Acciones requeridas:
1. Reproduce literalmente el pasaje de la reseña sobre el exterminio selk'nam que abarca todo lo que va desde "Hasta fines del" hasta "sur de Argentina.".
2. Prolonga la reseña sobre el exterminio selk'nam a partir de su última oración.

Bloque de texto:
Hasta fines del siglo XIX, la Isla Grande de Tierra del Fuego estaba habitada por diversas tribus de onas (o selk’nam, según quién las nombrara). Como en otros tantos confines de nuestro continente, a lo largo de dos décadas la etnia fue diezmada. La fiebre del oro se trasladó a esa zona, por lo que terratenientes de origen británico, argentino y chileno comenzaron a interesarse y contrataron, con el apoyo de los gobiernos chileno y argentino, a «cazadores» europeos. Se pagaba una libra esterlina por testículo o seno de selk’nam, así como media por cada oreja de niño, pruebas necesarias de una matanza eficiente. Y, aunque cueste creerlo, este exterminio fue documentado fotográficamente por un ingeniero rumano llamado Julius Popper, quien participó en la colonización del sur de Argentina.
Este personaje de la vida real es el que inspiró al joven director y coguionista Théo Court para crear al protagonista de esta película. Pedro (Alfredo Castro) es un fotógrafo contratado para retratar a la futura esposa del señor Porter, terrateniente y dueño de una hacienda en la zona. Pero la prometida en cuestión es una niña que despierta en Pedro una enfermiza fascinación. Luego de un violento desencuentro con su jefe, el fotógrafo pasa a ser castigado y degradado, obligado a ganarse la vida de otras formas, sin aparentes posibilidades de escape. Como el Diego de Zama, la película de Lucrecia Martel, Pedro queda estancado en una región hostil, obligado a adaptarse a nuevas condiciones de vida.
Progresivamente, la película irá dando cuentas del exterminio. La cámara distante y una fotografía tan portentosa como austera exhiben parcialmente ciertos indicios del salvajismo imperante: personajes inclinados de forma enigmática sobre un cuerpo inerte que yace en el suelo, misteriosas redadas nocturnas y diurnas. Asimismo, múltiples situaciones señalan que el abuso sexual es la norma: allí están la niña desposada y las indígenas «obsequiadas» como trofeos de guerra. La matanza nunca es exhibida, se muestran las instancias previas y posteriores. El horror más puro tiene lugar en off; se adivina en los márgenes de la apacible vida burguesa.

Registros mostrados:

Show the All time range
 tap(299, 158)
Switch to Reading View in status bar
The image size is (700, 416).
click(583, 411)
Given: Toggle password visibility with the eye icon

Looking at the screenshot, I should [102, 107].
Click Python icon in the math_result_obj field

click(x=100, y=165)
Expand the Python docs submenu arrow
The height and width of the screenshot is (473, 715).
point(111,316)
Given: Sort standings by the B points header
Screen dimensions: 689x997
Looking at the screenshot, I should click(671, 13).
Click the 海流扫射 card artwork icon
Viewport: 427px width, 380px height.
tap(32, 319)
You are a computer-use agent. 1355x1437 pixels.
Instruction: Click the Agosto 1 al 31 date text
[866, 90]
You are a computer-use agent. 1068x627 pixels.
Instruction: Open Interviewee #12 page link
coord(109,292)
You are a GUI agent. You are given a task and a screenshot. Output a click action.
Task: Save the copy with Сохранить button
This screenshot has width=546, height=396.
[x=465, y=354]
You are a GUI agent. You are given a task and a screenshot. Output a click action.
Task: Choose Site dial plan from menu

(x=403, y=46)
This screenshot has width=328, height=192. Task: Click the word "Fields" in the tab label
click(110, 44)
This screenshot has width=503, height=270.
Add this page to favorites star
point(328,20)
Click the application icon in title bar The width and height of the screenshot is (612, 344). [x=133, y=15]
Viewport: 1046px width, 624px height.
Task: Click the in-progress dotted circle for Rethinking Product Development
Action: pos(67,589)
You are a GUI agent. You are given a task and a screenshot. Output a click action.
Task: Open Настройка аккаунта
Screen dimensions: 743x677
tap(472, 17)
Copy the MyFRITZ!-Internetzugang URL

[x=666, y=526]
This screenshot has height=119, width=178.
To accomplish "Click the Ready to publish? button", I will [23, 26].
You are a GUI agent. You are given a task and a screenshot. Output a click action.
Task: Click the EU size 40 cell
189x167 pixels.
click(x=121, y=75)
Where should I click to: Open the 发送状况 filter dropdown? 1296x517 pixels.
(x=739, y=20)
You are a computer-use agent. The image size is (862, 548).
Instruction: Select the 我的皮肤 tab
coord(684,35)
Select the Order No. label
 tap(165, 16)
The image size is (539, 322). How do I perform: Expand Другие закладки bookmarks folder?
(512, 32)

Respuestas por tarea:
1.
Hasta fines del siglo XIX, la Isla Grande de Tierra del Fuego estaba habitada por diversas tribus de onas (o selk’nam, según quién las nombrara). Como en otros tantos confines de nuestro continente, a lo largo de dos décadas la etnia fue diezmada. La fiebre del oro se trasladó a esa zona, por lo que terratenientes de origen británico, argentino y chileno comenzaron a interesarse y contrataron, con el apoyo de los gobiernos chileno y argentino, a «cazadores» europeos. Se pagaba una libra esterlina por testículo o seno de selk’nam, así como media por cada oreja de niño, pruebas necesarias de una matanza eficiente. Y, aunque cueste creerlo, este exterminio fue documentado fotográficamente por un ingeniero rumano llamado Julius Popper, quien participó en la colonización del sur de Argentina.

2.
Blanco en blanco se presta para múltiples lecturas, pero sobre todo se trata de un impactante ensayo sobre la representación y las posibilidades de manipulación de la realidad por parte de un artista. El planteo es elocuente acerca del sesgo ideológico volcado en la captura de un momento, y es sumamente interesante que se haga poniendo como centro la que para muchos es la manifestación artística más objetiva de todas: la fotografía. La perspectiva histórica lleva a comprender mejor, por contraste, la abismal diferencia entre los valores de hoy y los de hace un siglo: una niña puede ser fotografiada de infinidad de formas, pero, en el afán de provocar el deseo masculino, el protagonista decide armar una puesta en escena en la que se ve sexualizada. De la misma manera, podría pensarse que una masacre puede retratarse de muchas horripilantes formas, pero aquí existe una voluntad de buscar la poesía en aquellos campos rociados de cadáveres: un último brillo de luz del atardecer, la composición armónica, la pose triunfal del verdugo. La historia la escriben los genocidas, y el personaje legitima, cámara mediante, una barbarie consumada.